In 2021, we were allowed to plan slightly further ahead, but again, there was uncertainty. Ultimately, we held a short event in March and a fuller online congress in the summer. Since we had more time to plan, and had acquired expertise rapidly in 2020, we were able to plan a larger online congress than in 2020. In 2022, again, it would not have been possible to bring people together safely in large numbers in March. We therefore held an online Overture Congress in March, a new venture for the society, a different style. We introduced round-table type discussions, where topical issues were discussed by experts, and broadcast to our membership. They proved extremely popular and very helpful to a lot of people. We then had a very successful on-site congress in July. It has been decades since the Society met for congress in the summer and that was a lovely experience.

The last 3 years have been hectic in terms of accommodating changing circumstances, but the Society has learned an immense amount from it. Our capacity to livestream multiple streams of activity simultaneously, and to reach our audience, whether they are physically present or online, has grown hugely. We are bringing all that forward into future congresses. ECR 2023 will be in person in Vienna. We are hoping for a very strong in-person attendance, but everything will be livestreamed as well, and people can register and attend online should they wish. They will not be able to participate in the social and networking element of the congress, but from an educational point of view, we are now capable of streaming all the educational content live. We were doing some of it before COVID-19, but now we are able to do it better, and more broadly.

As ESR President, what do you see as the future priorities for the Society and the Congress?

They are interlinked, of course, and I will not separate them. Next year’s congress will be under the presidency of Carlo Catalano. The programme planning committee for ECR 2024 is already in train, and planning is underway. The priorities for the society are to remain as present in the lives of our members as we possibly can, and to offer them guidance and leadership as the world changes around them. We have over 130,000 members now, from 186 countries, so we are a global organisation in many respects. While we are a European Society, many of our members come from way beyond Europe. We are learning a lot from member institutions, member societies, and individual members from elsewhere. Equally, there is a large amount that we can disseminate throughout our membership within and outside Europe, in terms of information and liaison with policy setting bodies like the European Commission.

We do not have to change much of what we do, because our society has been hugely successful and continues to be. I think we have to maintain the steady increase in our reach and maintain the hard work we have been doing for many years to guide the development of radiology and radiologists, through the training, standards, and education we have been offering for many years. I am a firm believer in the ‘if it ain’t broke, don’t fix it’ model. If you have something that is working very well, always look at the marginal gains that you can achieve in terms of tweaking things, but do not change things just for the sake of change.

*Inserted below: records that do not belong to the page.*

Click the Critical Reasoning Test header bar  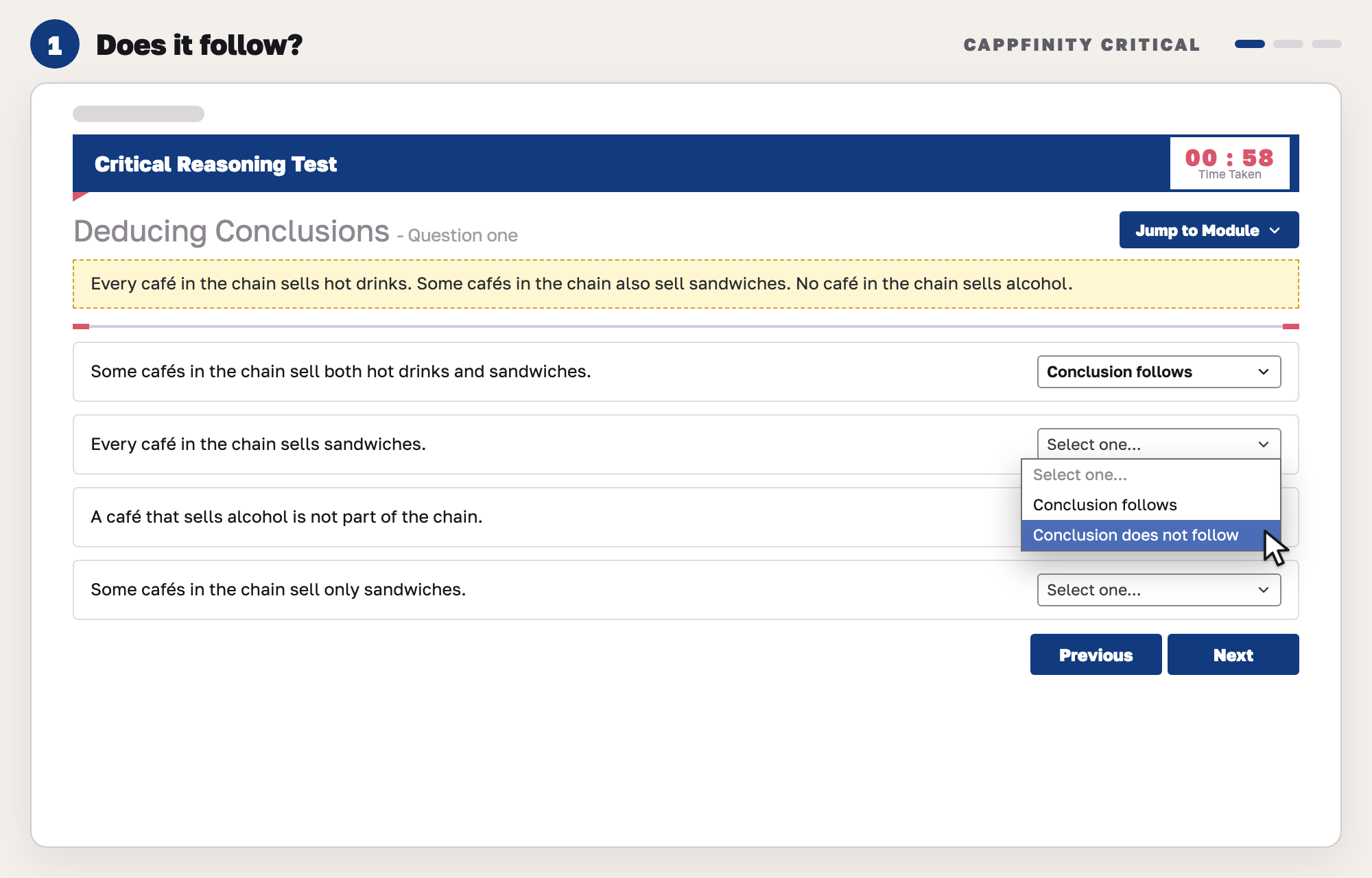tap(685, 163)
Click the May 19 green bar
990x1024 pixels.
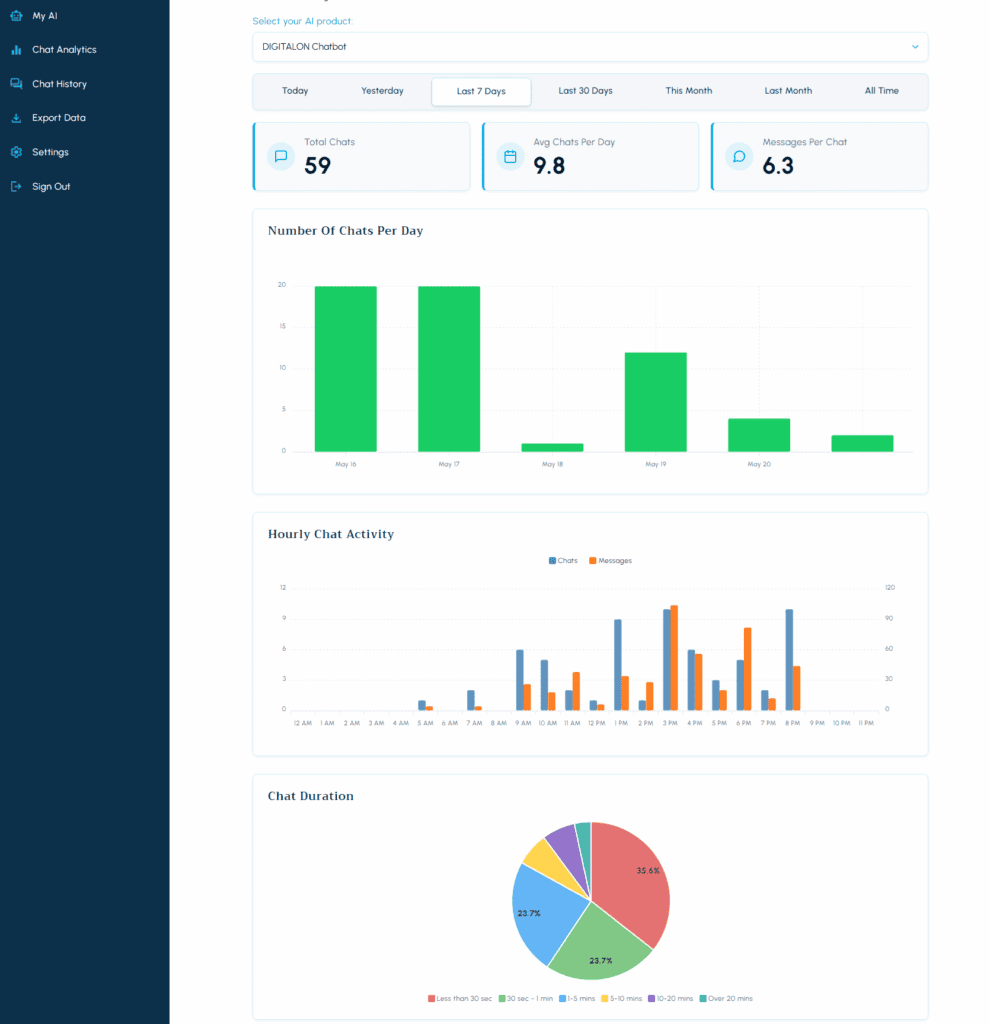[655, 401]
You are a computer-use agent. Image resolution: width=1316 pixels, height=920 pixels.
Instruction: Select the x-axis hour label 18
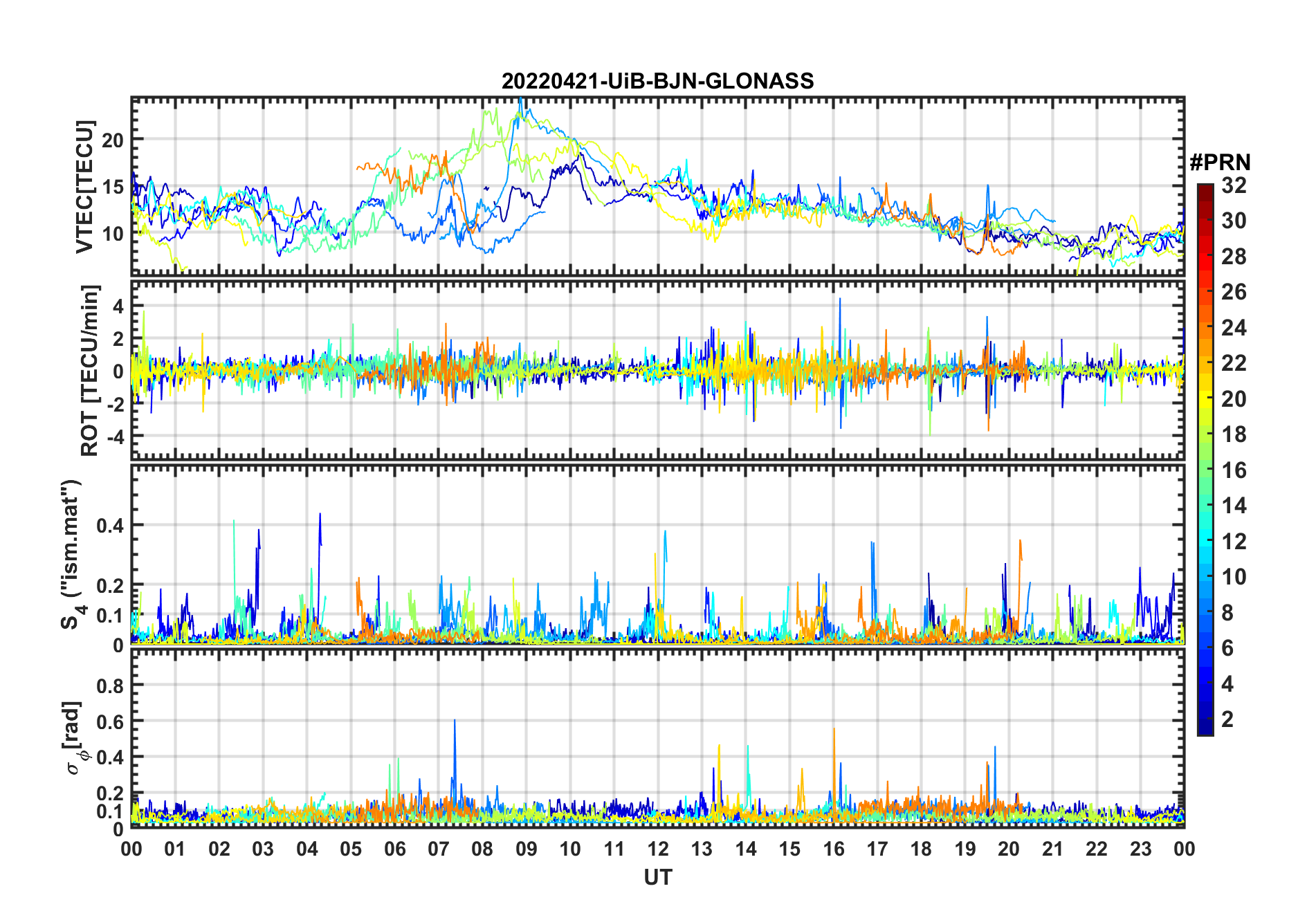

I have explained how much we have learned over the last couple of years, and how much we had to adapt. What I want to see happen is the congress return to full on-site attendance. I do not know if we will get back to the numbers that used to attend on a regular basis every year before COVID-19. But I want to ensure that we continue to reach those numbers of people and even more, whether on-site or online. In terms of priorities, my goal is to ensure that we continue the success that we have achieved over many years.